**EXERCISE DETAILS**
Rewrite the rows from the line containing "Where should I click to: Click the palette" through the end of the rows, putting "symbol" wherever "icon" appears and leaving everything else unchanged.

Collection entries
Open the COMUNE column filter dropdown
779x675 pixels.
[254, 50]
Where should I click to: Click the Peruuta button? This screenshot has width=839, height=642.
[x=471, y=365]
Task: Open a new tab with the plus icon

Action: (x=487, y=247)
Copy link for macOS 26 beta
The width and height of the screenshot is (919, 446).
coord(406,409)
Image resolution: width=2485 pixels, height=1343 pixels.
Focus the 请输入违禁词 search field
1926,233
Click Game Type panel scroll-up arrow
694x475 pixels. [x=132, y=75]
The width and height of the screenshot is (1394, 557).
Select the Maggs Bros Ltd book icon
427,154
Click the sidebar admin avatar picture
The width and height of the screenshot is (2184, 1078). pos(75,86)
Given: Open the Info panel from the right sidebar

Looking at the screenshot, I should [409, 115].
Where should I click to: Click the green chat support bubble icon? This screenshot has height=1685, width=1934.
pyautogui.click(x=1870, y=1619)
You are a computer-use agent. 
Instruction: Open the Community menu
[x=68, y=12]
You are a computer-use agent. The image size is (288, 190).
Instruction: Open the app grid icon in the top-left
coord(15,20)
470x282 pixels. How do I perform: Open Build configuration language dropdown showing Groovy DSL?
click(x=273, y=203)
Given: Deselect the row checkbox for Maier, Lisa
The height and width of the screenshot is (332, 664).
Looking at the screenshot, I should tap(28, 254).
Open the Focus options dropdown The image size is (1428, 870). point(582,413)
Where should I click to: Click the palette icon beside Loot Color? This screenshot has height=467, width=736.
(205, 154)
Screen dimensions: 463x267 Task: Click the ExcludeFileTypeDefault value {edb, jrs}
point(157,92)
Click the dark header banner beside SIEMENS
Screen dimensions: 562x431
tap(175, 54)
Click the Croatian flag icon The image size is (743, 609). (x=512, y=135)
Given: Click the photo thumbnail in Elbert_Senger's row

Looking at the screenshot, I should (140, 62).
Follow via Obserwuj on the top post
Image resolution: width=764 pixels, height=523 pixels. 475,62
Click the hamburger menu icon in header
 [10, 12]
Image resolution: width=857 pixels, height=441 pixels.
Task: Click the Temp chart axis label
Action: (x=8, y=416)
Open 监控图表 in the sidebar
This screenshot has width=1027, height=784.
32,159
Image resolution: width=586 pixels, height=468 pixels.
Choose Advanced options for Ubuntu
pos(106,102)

**REPLY TO THE EXERCISE**
Where should I click to: Click the palette symbol beside Loot Color? This screenshot has height=467, width=736.
(205, 154)
Screen dimensions: 463x267 Task: Click the ExcludeFileTypeDefault value {edb, jrs}
point(157,92)
Click the dark header banner beside SIEMENS
Screen dimensions: 562x431
tap(175, 54)
Click the Croatian flag symbol The image size is (743, 609). (x=512, y=135)
Given: Click the photo thumbnail in Elbert_Senger's row

Looking at the screenshot, I should (140, 62).
Follow via Obserwuj on the top post
Image resolution: width=764 pixels, height=523 pixels. 475,62
Click the hamburger menu symbol in header
 [10, 12]
Image resolution: width=857 pixels, height=441 pixels.
Task: Click the Temp chart axis label
Action: (x=8, y=416)
Open 监控图表 in the sidebar
This screenshot has width=1027, height=784.
32,159
Image resolution: width=586 pixels, height=468 pixels.
Choose Advanced options for Ubuntu
pos(106,102)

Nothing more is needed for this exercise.